## SET EXERCISE A
Answer these about the passage on US involvement in Vietnam:
(i) In what year did President John F. Kennedy revive the "domino theory"?
(ii) How many US "military advisers" were sent to the Republic as the first step?
(iii) Along which road was the "strategic hamlet" program focused?

::: DOCUMENT SECTION :::

Unlike previous wars in which the US had been involved, the Americans gradually became sucked into the mire of Vietnam. There was no declaration of war.

In 1961 newly elected President John F. Kennedy revived the so-called "domino theory". This had been one of the foundations of US foreign policy under President Eisenhower and basically sought to contain or stop the spread of communism wherever it might arise. Initially it applied to Eastern Europe following the Second World War; but now it applied to Asia, following the successful communist revolution in China under Mao Zedung in 1949 and the Korean War of 1950–53. Kennedy was determined to stop the spread of North Vietnamese communism into the south and into Laos and Cambodia.

The first step was to send 12,000 US "military advisers" to the Republic. The Americans denied that they would be taking an active role in the increasing conflict. Their role was "strictly advising" the Army of the Republic of Vietnam (ARVN).

The so-called "strategic hamlet" program was extended. Under this plan thousands of villagers were relocated into new villages that were enclosed by barbed wire fences and could be controlled around the clock to "prevent communist infiltration". The focus of the program was along Highway 1, the main road from Saigon to Hue and Quang Tri.

::: EXERCISE MATERIALS :::

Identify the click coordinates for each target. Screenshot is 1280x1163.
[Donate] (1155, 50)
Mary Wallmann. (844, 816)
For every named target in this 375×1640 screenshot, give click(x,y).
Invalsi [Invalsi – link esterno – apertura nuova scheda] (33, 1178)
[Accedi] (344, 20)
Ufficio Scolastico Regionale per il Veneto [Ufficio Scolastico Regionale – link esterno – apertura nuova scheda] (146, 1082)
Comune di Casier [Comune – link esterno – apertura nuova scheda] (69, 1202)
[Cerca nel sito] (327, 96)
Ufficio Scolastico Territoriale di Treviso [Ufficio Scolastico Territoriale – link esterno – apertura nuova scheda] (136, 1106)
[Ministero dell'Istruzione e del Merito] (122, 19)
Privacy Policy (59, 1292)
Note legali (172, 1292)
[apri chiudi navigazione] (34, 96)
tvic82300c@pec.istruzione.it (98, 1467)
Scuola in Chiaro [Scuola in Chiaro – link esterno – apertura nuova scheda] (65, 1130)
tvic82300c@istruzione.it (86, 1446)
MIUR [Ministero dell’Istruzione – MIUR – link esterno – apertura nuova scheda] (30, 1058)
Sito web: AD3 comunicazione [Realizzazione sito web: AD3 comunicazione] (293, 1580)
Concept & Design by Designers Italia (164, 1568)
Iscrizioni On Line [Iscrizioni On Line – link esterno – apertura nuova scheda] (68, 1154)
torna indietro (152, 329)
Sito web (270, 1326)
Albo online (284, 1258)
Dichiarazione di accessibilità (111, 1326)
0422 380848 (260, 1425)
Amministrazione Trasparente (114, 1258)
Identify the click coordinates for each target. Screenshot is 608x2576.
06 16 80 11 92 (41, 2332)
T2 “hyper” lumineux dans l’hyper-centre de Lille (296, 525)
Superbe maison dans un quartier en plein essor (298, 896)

:::

## SET EXERCISE B
From the listing, extract the lines from the one containing "For every named" up to and including the one containing "Sito web: AD3 comunicazione [Realizzazione", reproducing them word for word.

## FULL OUTPUT A
(i) 1961
(ii) 12,000
(iii) Highway 1, the main road from Saigon to Hue and Quang Tri

## FULL OUTPUT B
For every named target in this 375×1640 screenshot, give click(x,y).
Invalsi [Invalsi – link esterno – apertura nuova scheda] (33, 1178)
[Accedi] (344, 20)
Ufficio Scolastico Regionale per il Veneto [Ufficio Scolastico Regionale – link esterno – apertura nuova scheda] (146, 1082)
Comune di Casier [Comune – link esterno – apertura nuova scheda] (69, 1202)
[Cerca nel sito] (327, 96)
Ufficio Scolastico Territoriale di Treviso [Ufficio Scolastico Territoriale – link esterno – apertura nuova scheda] (136, 1106)
[Ministero dell'Istruzione e del Merito] (122, 19)
Privacy Policy (59, 1292)
Note legali (172, 1292)
[apri chiudi navigazione] (34, 96)
tvic82300c@pec.istruzione.it (98, 1467)
Scuola in Chiaro [Scuola in Chiaro – link esterno – apertura nuova scheda] (65, 1130)
tvic82300c@istruzione.it (86, 1446)
MIUR [Ministero dell’Istruzione – MIUR – link esterno – apertura nuova scheda] (30, 1058)
Sito web: AD3 comunicazione [Realizzazione sito web: AD3 comunicazione] (293, 1580)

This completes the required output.